■ Aim of the exercise ■
Show all lines below holding the string "arrows".
↓↓↓
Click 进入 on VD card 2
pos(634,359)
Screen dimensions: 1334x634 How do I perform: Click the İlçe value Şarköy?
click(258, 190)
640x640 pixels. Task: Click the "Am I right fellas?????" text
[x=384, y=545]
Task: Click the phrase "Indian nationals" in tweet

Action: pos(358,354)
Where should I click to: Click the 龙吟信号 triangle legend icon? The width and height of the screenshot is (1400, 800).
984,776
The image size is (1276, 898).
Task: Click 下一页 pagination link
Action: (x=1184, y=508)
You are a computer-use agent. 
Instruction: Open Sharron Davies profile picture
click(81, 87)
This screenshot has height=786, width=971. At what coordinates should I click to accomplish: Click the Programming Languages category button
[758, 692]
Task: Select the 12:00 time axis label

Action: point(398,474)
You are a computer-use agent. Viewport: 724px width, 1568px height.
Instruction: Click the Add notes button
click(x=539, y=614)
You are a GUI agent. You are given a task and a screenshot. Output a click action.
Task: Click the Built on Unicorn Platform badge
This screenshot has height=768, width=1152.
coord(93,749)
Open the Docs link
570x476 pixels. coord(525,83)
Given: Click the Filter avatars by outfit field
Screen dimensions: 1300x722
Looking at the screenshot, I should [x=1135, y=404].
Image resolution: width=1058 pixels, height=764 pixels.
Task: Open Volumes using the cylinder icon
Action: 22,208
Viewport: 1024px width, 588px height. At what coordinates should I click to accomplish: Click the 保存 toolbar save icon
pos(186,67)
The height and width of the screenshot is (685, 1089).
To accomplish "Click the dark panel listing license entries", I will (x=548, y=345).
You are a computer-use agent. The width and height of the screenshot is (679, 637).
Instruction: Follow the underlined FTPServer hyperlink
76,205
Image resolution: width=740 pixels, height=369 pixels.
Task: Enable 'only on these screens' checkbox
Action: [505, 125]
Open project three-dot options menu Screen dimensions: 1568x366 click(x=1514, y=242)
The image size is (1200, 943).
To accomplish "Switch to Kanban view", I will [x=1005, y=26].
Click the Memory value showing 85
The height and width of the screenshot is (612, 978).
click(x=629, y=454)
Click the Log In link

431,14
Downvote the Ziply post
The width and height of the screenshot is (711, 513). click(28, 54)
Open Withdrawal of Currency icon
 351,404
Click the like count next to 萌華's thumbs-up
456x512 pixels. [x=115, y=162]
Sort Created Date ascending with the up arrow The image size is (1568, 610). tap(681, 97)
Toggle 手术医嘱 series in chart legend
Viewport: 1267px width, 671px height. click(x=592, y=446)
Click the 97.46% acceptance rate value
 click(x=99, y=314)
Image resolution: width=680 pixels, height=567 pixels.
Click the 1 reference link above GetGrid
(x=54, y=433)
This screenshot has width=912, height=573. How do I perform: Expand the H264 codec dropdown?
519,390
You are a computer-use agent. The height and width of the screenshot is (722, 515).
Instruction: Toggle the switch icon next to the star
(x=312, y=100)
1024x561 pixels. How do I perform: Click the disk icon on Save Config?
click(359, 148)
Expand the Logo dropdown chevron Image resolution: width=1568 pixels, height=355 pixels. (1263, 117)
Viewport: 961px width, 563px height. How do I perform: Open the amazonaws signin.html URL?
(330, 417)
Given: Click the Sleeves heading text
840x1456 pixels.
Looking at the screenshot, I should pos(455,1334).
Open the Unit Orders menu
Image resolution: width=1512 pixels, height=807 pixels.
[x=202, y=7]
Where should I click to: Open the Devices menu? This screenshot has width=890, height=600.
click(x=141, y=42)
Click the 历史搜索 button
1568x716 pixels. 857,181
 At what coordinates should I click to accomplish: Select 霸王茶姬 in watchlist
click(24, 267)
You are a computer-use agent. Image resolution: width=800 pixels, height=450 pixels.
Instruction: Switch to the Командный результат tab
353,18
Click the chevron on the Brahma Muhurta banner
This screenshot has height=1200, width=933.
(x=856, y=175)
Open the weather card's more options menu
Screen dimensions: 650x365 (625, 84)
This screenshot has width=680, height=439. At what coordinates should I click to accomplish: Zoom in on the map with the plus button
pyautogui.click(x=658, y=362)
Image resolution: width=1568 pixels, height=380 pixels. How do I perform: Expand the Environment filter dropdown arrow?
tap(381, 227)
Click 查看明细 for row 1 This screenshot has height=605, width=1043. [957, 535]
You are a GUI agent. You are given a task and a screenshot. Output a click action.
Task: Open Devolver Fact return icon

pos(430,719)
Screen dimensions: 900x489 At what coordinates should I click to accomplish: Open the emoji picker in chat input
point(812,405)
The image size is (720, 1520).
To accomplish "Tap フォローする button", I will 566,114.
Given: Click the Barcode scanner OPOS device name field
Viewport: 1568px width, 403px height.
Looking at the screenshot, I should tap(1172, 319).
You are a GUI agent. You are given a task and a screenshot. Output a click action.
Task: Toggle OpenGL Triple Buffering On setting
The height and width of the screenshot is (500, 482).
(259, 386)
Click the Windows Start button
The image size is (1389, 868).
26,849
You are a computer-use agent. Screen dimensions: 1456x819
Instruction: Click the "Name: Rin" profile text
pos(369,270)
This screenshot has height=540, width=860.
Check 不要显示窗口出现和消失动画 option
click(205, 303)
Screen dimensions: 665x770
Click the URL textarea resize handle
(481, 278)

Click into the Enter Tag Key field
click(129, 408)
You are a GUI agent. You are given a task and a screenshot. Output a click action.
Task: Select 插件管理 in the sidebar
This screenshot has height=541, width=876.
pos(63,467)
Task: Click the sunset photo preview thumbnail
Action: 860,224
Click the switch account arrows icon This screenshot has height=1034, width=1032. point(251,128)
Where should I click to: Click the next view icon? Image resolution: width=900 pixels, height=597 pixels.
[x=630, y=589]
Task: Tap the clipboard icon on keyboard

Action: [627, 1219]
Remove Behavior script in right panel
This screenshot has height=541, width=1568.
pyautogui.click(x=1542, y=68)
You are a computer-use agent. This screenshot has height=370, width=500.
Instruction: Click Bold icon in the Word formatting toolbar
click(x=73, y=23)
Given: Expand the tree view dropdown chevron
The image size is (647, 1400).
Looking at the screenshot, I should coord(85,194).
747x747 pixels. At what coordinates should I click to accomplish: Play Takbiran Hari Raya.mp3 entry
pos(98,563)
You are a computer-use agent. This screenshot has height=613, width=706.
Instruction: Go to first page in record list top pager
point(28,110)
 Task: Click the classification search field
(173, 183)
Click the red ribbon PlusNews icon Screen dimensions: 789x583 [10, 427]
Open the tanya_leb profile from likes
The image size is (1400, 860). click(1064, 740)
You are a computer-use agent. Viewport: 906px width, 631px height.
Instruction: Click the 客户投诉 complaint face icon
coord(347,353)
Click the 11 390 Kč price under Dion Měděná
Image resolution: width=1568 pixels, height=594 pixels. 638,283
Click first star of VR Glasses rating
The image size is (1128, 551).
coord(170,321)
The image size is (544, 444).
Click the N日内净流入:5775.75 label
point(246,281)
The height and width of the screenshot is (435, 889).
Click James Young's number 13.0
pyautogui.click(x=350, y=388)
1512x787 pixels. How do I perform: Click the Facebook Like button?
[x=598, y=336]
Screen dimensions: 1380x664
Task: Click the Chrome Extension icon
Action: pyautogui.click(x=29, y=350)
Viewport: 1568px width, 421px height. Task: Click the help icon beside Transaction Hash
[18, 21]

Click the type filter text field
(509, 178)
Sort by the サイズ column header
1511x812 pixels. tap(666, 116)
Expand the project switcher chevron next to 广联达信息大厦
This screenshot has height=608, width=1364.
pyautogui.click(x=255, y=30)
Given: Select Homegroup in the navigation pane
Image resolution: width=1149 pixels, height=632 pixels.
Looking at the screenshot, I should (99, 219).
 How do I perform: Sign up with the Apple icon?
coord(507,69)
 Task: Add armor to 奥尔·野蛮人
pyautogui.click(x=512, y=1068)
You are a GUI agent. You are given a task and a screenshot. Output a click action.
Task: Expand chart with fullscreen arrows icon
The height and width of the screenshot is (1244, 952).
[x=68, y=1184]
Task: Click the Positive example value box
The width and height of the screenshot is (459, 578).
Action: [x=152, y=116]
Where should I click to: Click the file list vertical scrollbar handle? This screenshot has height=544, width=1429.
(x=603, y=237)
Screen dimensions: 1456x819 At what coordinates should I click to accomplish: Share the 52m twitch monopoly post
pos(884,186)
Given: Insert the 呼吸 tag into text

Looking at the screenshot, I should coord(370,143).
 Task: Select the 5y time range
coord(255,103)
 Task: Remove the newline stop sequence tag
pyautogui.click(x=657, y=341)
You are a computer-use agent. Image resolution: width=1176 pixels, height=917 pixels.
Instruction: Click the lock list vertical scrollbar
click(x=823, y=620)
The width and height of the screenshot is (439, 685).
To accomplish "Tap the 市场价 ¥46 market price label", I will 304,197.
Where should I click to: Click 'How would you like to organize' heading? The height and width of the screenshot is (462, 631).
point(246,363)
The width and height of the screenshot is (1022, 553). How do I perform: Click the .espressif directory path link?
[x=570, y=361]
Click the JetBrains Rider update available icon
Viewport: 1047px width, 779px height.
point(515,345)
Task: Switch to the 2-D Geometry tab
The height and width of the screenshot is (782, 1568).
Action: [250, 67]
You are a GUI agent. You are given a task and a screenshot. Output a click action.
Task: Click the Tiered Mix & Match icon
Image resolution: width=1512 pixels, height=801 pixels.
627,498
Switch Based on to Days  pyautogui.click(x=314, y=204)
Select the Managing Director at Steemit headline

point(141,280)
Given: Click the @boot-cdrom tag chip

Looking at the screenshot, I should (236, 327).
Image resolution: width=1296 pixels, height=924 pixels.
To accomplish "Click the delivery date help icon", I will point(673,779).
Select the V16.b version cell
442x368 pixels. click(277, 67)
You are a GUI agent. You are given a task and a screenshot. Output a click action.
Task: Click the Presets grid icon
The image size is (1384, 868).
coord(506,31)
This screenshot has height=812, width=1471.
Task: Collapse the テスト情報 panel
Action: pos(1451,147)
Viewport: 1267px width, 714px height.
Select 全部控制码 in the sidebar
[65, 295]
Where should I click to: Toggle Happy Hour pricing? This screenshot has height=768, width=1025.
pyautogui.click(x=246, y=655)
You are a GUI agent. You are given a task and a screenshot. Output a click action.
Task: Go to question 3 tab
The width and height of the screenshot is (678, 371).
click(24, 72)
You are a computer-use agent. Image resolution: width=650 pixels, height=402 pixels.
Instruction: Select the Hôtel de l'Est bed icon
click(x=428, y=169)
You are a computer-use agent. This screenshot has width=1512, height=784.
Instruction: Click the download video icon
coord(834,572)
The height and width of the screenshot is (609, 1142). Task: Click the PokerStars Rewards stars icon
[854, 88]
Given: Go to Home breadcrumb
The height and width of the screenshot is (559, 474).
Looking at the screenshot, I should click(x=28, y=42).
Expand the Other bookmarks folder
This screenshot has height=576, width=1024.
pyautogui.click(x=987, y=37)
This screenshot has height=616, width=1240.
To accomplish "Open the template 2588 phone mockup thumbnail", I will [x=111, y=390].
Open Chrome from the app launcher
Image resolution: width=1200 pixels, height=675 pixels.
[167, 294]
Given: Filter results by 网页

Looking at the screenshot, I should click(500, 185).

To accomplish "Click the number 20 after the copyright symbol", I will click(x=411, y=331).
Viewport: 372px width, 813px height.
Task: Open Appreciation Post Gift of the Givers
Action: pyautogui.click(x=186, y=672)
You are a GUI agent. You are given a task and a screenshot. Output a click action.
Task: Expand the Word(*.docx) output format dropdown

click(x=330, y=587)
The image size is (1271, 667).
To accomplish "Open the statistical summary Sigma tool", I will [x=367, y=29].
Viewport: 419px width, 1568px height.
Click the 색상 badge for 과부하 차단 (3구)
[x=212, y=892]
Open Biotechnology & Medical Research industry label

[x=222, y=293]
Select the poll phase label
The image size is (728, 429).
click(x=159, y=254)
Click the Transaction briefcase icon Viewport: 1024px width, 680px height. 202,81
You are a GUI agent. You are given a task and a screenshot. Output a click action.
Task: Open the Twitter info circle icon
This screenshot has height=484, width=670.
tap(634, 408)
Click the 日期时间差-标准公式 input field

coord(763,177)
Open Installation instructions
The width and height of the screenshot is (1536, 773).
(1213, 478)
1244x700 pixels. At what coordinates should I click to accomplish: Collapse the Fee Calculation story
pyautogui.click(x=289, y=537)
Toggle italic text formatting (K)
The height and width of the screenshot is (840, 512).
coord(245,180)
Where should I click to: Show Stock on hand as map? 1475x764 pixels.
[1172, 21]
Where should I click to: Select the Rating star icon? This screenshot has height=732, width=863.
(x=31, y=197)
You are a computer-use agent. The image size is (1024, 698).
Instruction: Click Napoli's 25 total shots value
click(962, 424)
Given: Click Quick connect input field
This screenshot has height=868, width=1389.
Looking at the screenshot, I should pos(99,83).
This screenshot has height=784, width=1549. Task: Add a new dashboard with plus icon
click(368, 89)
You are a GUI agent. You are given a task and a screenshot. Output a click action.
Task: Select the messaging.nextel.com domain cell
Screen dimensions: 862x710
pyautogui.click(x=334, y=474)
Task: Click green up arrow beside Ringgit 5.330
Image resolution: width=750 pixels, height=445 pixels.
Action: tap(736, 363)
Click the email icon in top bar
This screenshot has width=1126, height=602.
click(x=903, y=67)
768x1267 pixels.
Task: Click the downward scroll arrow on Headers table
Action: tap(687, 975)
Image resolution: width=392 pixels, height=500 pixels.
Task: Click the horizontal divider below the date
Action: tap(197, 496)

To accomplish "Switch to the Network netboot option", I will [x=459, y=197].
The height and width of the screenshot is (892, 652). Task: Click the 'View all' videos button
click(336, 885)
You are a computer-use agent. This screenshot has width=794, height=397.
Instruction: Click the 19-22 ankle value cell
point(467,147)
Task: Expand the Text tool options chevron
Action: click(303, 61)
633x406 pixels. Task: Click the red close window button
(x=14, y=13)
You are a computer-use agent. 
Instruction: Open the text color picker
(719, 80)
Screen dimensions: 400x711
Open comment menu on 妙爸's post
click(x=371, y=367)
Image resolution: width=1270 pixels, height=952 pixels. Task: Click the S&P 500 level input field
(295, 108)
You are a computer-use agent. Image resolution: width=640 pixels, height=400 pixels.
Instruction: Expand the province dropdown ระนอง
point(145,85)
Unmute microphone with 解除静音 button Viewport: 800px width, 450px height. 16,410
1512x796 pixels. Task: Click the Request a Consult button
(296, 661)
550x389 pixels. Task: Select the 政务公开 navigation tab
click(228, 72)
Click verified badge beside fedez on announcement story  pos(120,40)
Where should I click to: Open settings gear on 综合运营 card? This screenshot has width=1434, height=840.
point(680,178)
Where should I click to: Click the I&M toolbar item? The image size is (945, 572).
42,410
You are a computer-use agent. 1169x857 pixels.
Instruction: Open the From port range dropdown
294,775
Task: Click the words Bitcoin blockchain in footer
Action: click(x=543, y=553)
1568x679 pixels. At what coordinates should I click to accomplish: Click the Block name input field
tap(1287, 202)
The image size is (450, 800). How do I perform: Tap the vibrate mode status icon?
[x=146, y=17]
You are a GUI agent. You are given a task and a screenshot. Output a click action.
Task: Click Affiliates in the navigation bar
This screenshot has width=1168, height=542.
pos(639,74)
↑↑↑
■ Task answer ■
Click the switch account arrows icon This screenshot has height=1034, width=1032. point(251,128)
Task: Expand chart with fullscreen arrows icon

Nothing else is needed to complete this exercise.